• WHAT THE TASK ASKS: Transcribe the whole listing precisely, leaving nothing out.

• RECORDS TO PROCESS:
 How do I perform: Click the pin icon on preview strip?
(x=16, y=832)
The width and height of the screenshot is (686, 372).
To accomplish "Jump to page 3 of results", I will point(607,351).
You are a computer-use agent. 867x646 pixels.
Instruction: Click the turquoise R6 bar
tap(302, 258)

• PROBLEM SOLUTION:
 How do I perform: Click the pin icon on preview strip?
(x=16, y=832)
The width and height of the screenshot is (686, 372).
To accomplish "Jump to page 3 of results", I will point(607,351).
You are a computer-use agent. 867x646 pixels.
Instruction: Click the turquoise R6 bar
tap(302, 258)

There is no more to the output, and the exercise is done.